International Union of Speleology
- Abbreviation: UIS
- Formation: 1965; 61 years ago
- Type: INGO
- Headquarters: Titov trg 2, Postojna, Slovenia
- Region served: Worldwide
- Membership: 58 countries
- Official language: English, French, German, Spanish, and Russian
- President: Nadja Zupan-Hajna (Slovenia)
- Vice-President: Zdeněk Motyčka (Czech Republic), Nivaldo Colzato (Brazil)
- General Secretary: Johannes Mattes (Austria)
- Parent organization: International Science Council (ISC)
- Website: UIS Official website

= International Union of Speleology =

Scientific non-governmental organization

International Union of Speleology (Union Internationale de Spéléologie, UIS) is a scientific non-governmental organization dedicated to the international promotion and coordination of cave and karst research. Founded in 1965, UIS is a member of the International Science Council in Paris and cooperates with UNESCO. In 2021–2022, UIS organized the International Year of Caves and Karst.

== History ==
In 1949, the international speleological community, then mostly Europeans, agreed in a meeting in Valence-sur-Rhone, France, to hold international speleological congresses beginning in Paris in 1953. These efforts continued during the Cold War. At the 4th International Congress of Speleology in Postojna/Ljubljana in 1965, a group of speleologists proposed to establish an association that would bring together scientists and cavers on both sides of the Iron Curtain and coordinate their activities. At the closing ceremony of this congress, the UIS was finally launched. However, the confirmation of its organization and statutes did not take place until the following congress in Stuttgart in 1969.

=== International Congresses of Speleology ===
Meetings have been held in the following years:
| * 1953: Paris (France) * 1958: Bari (Italy) * 1961: Vienna, Obertraun, Salzburg (Austria) * 1965: Postojna, Ljubljana (Yugoslavia) * 1969: Stuttgart (Germany) | * 1973: Olomouc (Czechoslovakia) * 1977: Sheffield (Great Britain) * 1981: Bowling Green (United States) * 1986: Barcelona (Spain) * 1989: Budapest (Hungary) | * 1993: Beijing (China) * 1997: La Chaux-des-Fonds (Switzerland) * 2001: Brasilia (Brazil) * 2005: Kalamos (Greece) * 2009: Kerrville (United States) | * 2013: Brno (Czech Republic) * 2017: Sydney (Australia) * 2022: Le Bourget-du-Lac (France) |

== Structure ==
The main body of the UIS is the General Assembly, which is composed of delegates from 58 member countries and meets every four years on the occasion of the International Congresses on Speleology. The voting delegates to the General Assembly are sent by the national scientific societies and associations.

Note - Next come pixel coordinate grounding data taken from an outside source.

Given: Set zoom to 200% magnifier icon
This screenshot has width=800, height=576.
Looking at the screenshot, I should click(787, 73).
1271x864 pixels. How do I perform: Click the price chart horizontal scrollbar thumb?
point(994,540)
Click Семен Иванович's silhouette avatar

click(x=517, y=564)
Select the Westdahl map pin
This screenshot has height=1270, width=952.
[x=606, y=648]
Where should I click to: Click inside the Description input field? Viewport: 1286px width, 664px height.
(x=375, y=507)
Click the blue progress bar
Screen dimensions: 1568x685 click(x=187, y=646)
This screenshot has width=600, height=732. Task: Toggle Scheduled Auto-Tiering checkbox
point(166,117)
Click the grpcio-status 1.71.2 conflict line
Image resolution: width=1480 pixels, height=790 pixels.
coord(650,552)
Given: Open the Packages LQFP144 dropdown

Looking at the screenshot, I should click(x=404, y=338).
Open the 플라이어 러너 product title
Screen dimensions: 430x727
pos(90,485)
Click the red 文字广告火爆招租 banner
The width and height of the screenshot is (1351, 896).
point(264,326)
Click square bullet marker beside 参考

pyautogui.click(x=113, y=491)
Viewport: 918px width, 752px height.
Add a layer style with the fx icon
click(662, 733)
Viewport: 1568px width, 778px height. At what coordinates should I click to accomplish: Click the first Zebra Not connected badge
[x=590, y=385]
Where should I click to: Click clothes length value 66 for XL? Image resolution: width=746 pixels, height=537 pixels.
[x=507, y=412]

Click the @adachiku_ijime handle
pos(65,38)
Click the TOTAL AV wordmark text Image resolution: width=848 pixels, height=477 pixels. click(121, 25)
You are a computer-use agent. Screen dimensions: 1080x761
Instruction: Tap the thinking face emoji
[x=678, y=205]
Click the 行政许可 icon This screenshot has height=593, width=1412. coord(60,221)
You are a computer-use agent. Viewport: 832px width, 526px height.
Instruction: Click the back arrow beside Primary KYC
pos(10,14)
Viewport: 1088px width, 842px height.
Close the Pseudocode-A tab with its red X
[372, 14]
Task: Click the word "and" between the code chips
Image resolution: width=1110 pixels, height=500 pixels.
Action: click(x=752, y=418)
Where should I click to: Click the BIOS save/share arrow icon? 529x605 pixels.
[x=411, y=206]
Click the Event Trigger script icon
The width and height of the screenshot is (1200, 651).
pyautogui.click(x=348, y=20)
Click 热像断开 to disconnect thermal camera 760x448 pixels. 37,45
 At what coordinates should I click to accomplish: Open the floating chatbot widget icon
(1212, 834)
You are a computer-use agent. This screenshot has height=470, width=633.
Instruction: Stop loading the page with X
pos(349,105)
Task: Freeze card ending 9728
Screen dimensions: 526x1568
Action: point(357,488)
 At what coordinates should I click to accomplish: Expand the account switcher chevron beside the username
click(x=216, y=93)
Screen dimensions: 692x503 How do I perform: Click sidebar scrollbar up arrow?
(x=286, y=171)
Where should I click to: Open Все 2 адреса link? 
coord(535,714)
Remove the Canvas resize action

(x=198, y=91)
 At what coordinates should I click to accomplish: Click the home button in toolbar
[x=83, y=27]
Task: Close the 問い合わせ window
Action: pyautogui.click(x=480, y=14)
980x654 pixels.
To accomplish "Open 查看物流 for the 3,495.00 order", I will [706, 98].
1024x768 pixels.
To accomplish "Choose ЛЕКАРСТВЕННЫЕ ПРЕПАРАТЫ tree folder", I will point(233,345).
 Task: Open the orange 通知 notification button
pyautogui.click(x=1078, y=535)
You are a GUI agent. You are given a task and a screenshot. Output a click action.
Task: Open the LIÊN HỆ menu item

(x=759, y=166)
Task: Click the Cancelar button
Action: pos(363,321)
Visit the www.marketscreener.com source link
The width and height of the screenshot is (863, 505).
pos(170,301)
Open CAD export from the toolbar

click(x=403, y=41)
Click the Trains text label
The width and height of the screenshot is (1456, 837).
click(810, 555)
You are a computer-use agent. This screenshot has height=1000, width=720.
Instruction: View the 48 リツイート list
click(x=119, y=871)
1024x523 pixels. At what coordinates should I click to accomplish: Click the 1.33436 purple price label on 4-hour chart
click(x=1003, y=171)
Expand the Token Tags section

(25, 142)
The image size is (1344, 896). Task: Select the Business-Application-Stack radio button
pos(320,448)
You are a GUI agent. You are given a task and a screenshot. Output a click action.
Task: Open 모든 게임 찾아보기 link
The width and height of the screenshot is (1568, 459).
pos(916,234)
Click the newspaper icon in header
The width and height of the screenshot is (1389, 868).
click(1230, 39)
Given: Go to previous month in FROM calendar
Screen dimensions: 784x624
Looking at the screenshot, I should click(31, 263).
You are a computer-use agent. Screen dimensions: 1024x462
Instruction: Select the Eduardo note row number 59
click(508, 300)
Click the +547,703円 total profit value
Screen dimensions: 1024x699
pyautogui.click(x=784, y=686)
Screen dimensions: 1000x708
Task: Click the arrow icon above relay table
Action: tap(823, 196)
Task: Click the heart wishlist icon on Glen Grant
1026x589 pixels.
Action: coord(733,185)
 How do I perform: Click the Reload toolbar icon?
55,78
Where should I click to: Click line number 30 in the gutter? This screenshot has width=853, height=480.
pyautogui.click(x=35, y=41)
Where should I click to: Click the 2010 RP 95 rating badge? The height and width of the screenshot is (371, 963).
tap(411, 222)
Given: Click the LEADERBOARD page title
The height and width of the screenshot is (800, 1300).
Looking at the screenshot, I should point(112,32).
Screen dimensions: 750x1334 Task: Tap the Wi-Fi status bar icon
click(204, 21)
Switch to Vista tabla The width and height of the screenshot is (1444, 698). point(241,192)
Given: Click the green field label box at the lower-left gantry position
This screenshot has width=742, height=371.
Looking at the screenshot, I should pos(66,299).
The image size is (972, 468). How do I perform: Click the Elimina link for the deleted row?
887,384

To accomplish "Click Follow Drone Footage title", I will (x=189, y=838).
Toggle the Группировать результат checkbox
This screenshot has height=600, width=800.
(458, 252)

At present, the UIS is presided over by a Bureau, which consists of an executive committee of five officers (President, two Vice Presidents, General Secretary, and Treasurer), who are joined on the Bureau by seven Adjunct Secretaries. Each Bureau member must be from a different country. These Bureau members are elected at the General Assemblies for a period of four years. The Bureau is assisted by an Advisory Committee, consisting mostly of the past presidents and other past officers.

UIS activities take place in a number of commissions and working groups, such as the UIS Informatics Commission formed in 1986, the Speleotherapy Commission or the Karst Hydrogeology and Speleogenesis Commission. Other UIS undertakings include the Speleological Abstracts (SA/BBS), an annual survey of the world's speleological literature, or the Karst Information Portal (KIP), an open-access digital library on karst environments.

=== List of presidents ===
Of the 12 past presidents in office, 10 have been male:
| * 1965-1973: Bernard Gèze (France) * 1973-1981: Arrigo A. Cigna (Italy) * 1981-1986: Adolfo Eraso Romero (Spain) * 1986-1989: Derek C. Ford (Canada) | * 1989-1993: Hubert Trimmel (Austria) * 1993-1997: Paolo Forti (Italy) * 1997-2001: Julia Mary James (Australia) * 2002-2005: José Ayrton Labegalini (Brazil) | * 2005-2013: Andrew Eavis (Great Britain) * 2013-2017: Kyung Sik Woo (Republic of Korea) * 2017-2022: George Veni (United States) * since 2022: Nadja Zupan-Hajna (Slovenia) |

=== List of general secretaries ===
Former general secretaries:
| * 1965-1969: Albert Anavy (Lebanon) * 1969-1989: Hubert Trimmel (Austria) | * 1989-1993: Camile Ek (Belgium) * 1993-2005: Pavel Bosák (Czech Republic) | * 2005-2022: Fadi Nader (Lebanon) * since 2022: Johannes Mattes (Austria) |

== Publications ==
Since 1978, UIS publishes the International Journal of Speleology.